Introducing an integrated suite of professional tools designed to facilitate dynamic sharing of pre-clinical study data globally, featuring advanced capabilities and widely recognized industry standards. The Seralogix Study Manager™ platform seeks to create a standardized and efficient process for managing pre-clinical studies through a user-friendly interface. It caters to both individual researchers and large-scale research enterprises, harnessing powerful computational resources to simplify experimental design, data collection, and reporting. With this set of tools, you and your team can be assured of high data quality while reaping the advantages of immediate reporting. Successfully planning your experimental design can often feel overwhelming, but Seralogix Study Manager guides you through each step necessary to achieve the statistical rigor required for the success of your studies, ultimately transforming the way research is conducted. As you navigate this innovative platform, you'll discover how it can enhance collaboration and elevate the overall quality of research outcomes.

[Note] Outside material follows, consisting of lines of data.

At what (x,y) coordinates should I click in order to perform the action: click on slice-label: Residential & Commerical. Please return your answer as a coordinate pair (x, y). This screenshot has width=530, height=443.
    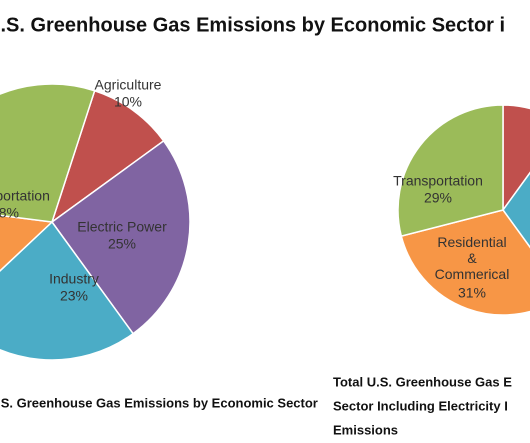
    Looking at the image, I should click on (472, 258).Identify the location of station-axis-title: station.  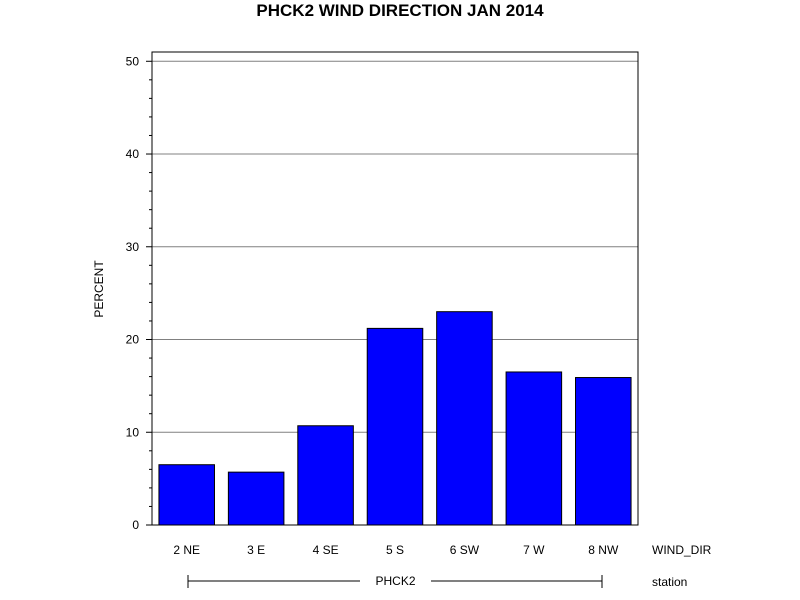
(670, 582).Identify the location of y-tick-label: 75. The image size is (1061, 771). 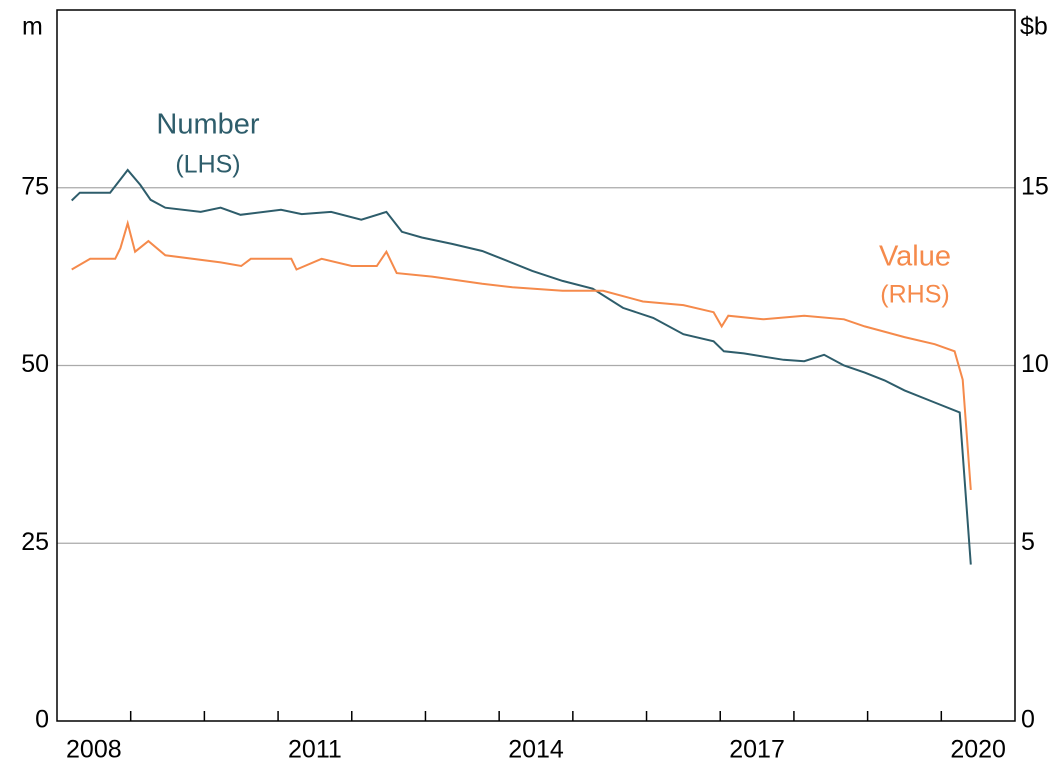
(35, 186).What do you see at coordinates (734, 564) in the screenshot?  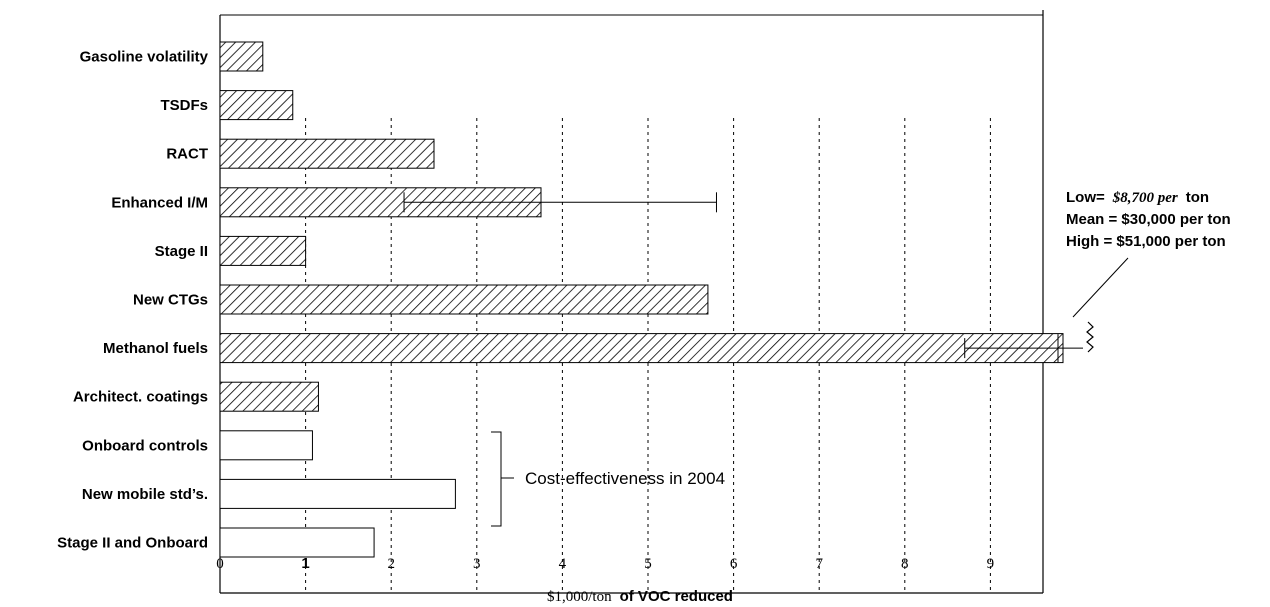 I see `x-tick-label-6: 6` at bounding box center [734, 564].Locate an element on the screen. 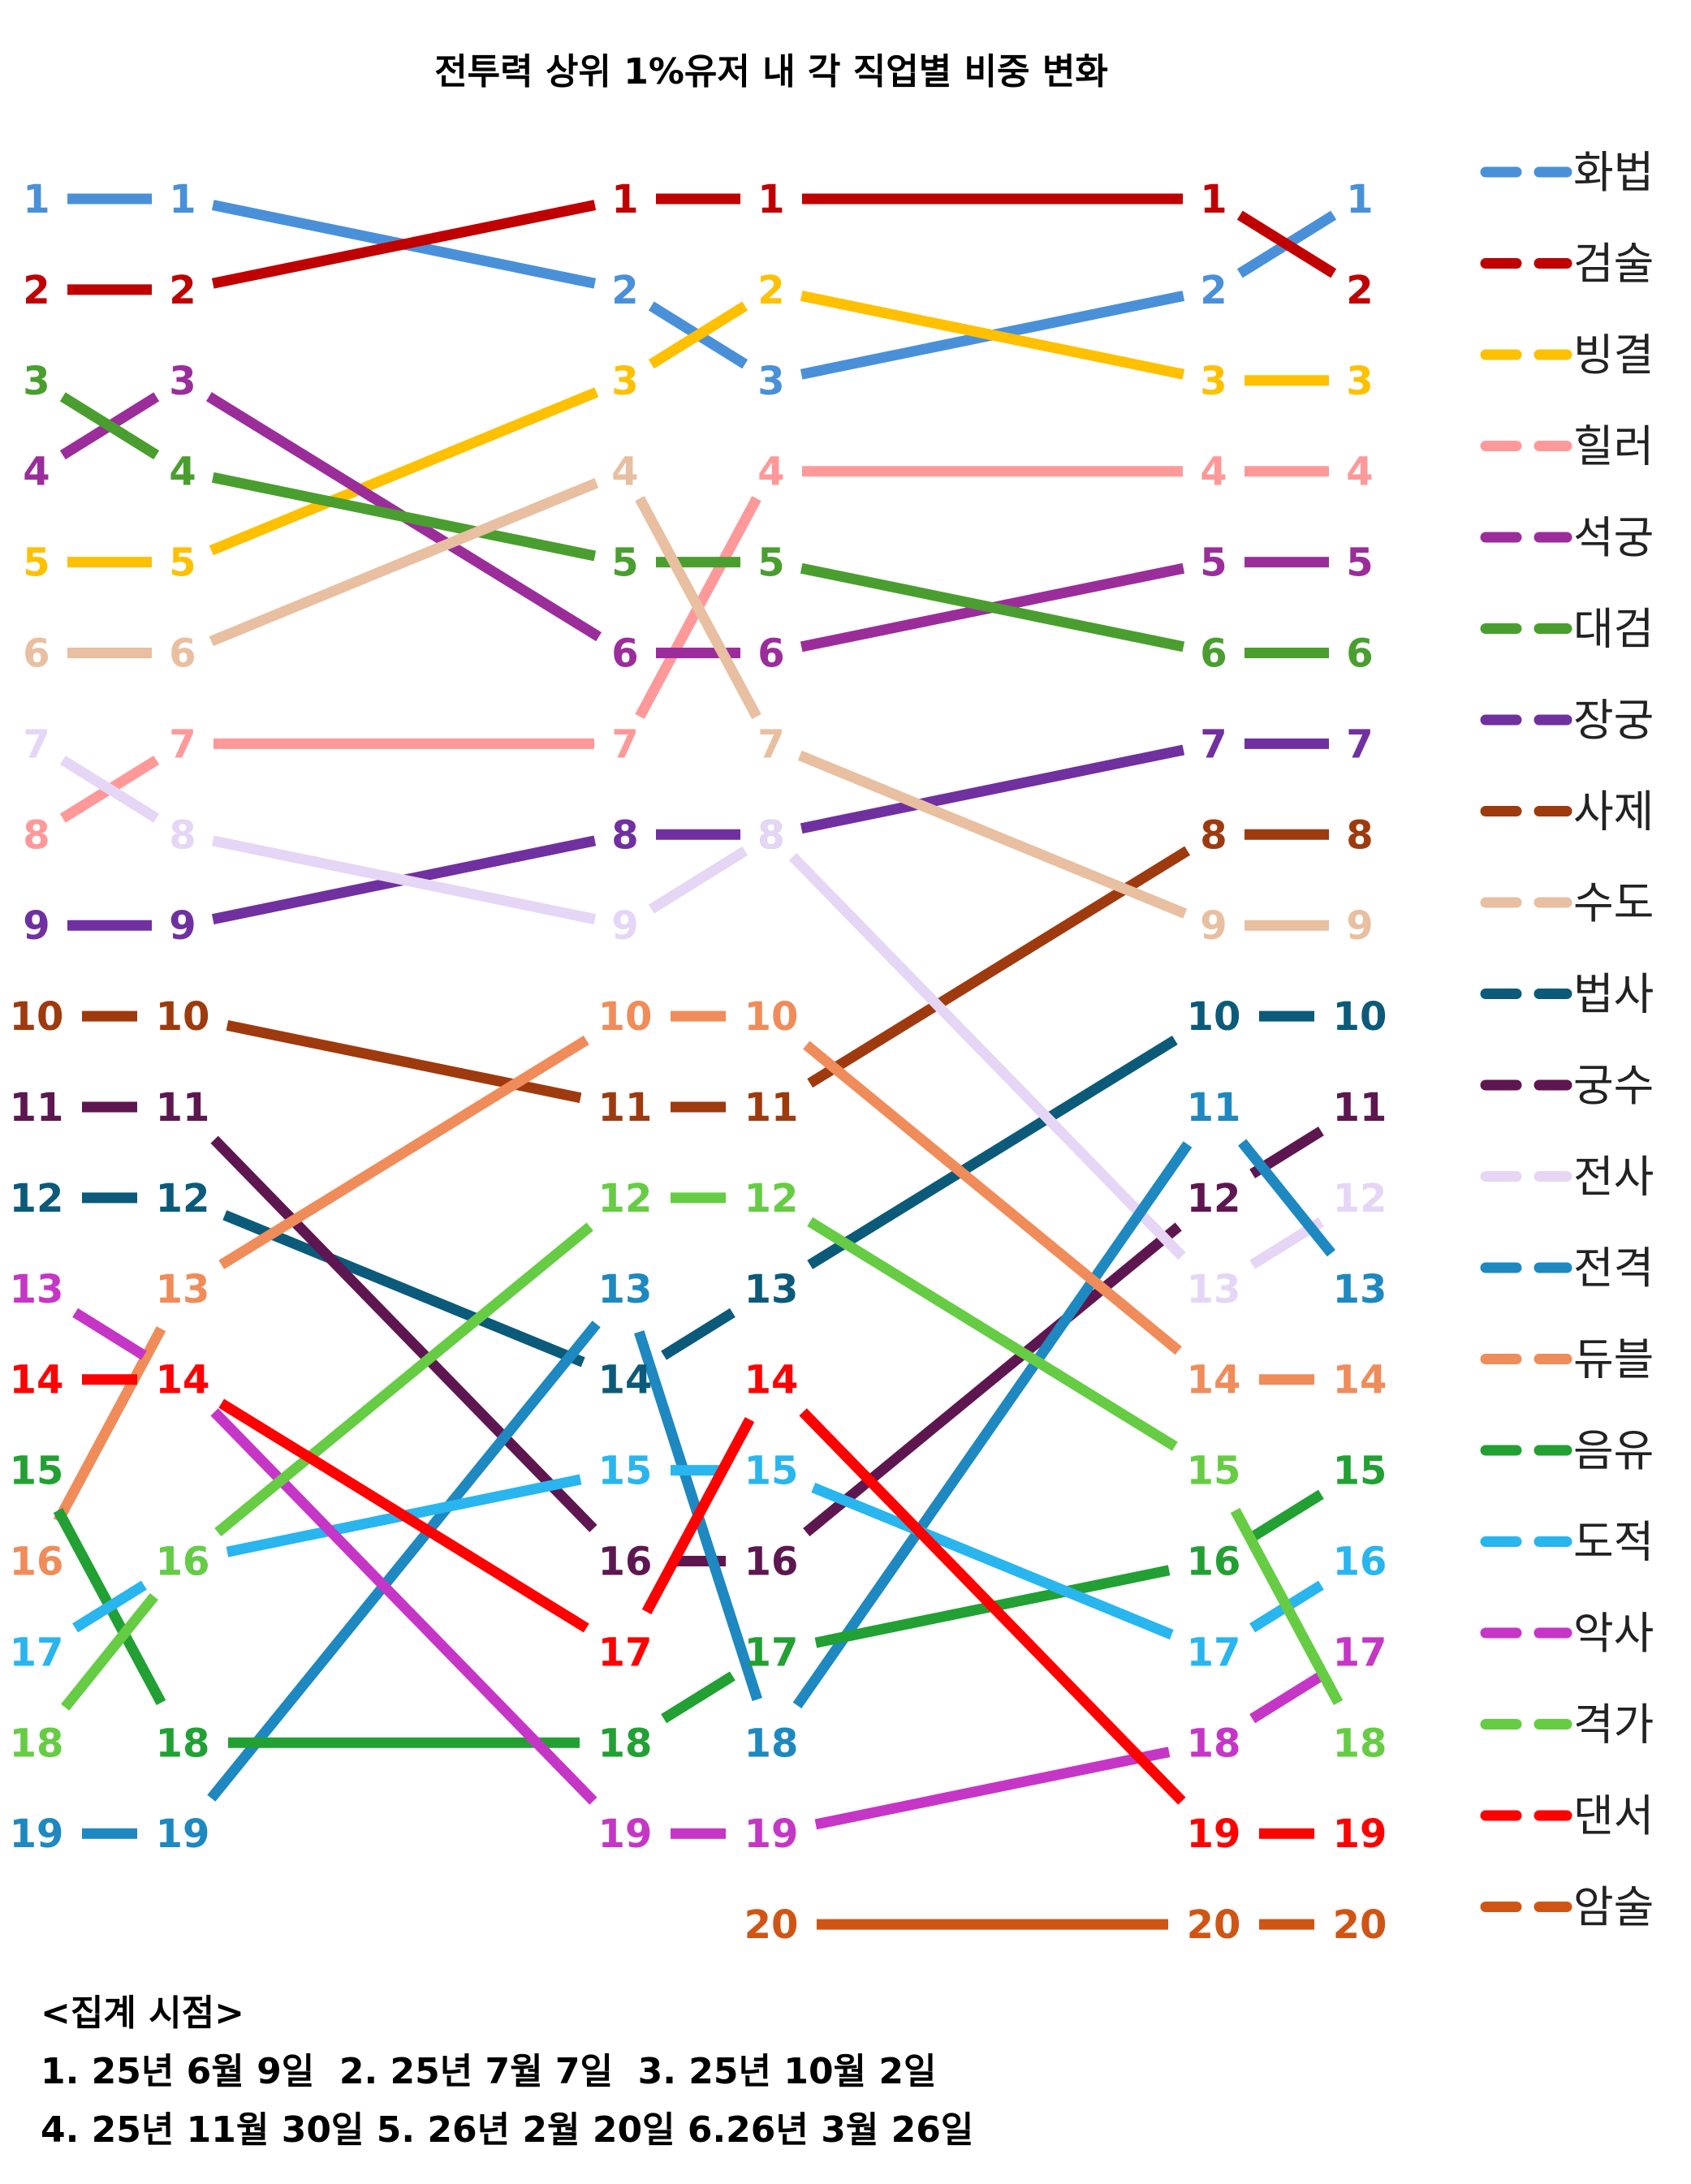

At Calyx, we understand that the foundation of a successful clinical development initiative lies in the quality of your data, which underscores the importance of an efficient electronic data collection (EDC) system. Employed in over 2,600 clinical trials globally, Calyx EDC facilitates the streamlined collection and reporting of clinical trial data through a user-friendly platform. It’s essential to safeguard your critical data with a reliable partner—reach out to us to discover how Calyx can enhance the success of your program. With Calyx EDC, you gain the adaptability to effortlessly plan, design, and execute studies of any complexity. Its features are crafted to lower costs, enhance site visibility, and boost efficiency, ensuring your trial remains on course. Trust Calyx to be the ally you need for navigating the complexities of clinical trials.

Mednet is an eClinical technology company that specializes in healthcare solutions for the global life science community. Mednet's flexible, EDC-centric eClinical platform increases the efficiency of clinical research of all sizes. Mednet's comprehensive solution suite provides all the tools necessary to create and manage clinical research. It can also adapt to changing demands and requirements. Mednet has been trusted by CROs in every sector of the pharmaceutical, medical device, and biotechnology industries for almost 20 years. They provide the expertise, reliability, and innovation that they need to succeed. Mednetsolutions.com has more information.

Data management is crucial to the success and efficiency of your clinical research. Despite being complex, Quanta View, an e-CRF, makes it possible to control the processing of your data. Quanta View includes elements such as monitoring, follow up of inclusions, and project management. The application will be there to help you in all aspects of your clinical research. It is accessible via the internet and responsive. It adapts to all media (tablet, laptop, etc.). Quanta view is designed for the pharmaceutical, medical device, and cosmetic industries.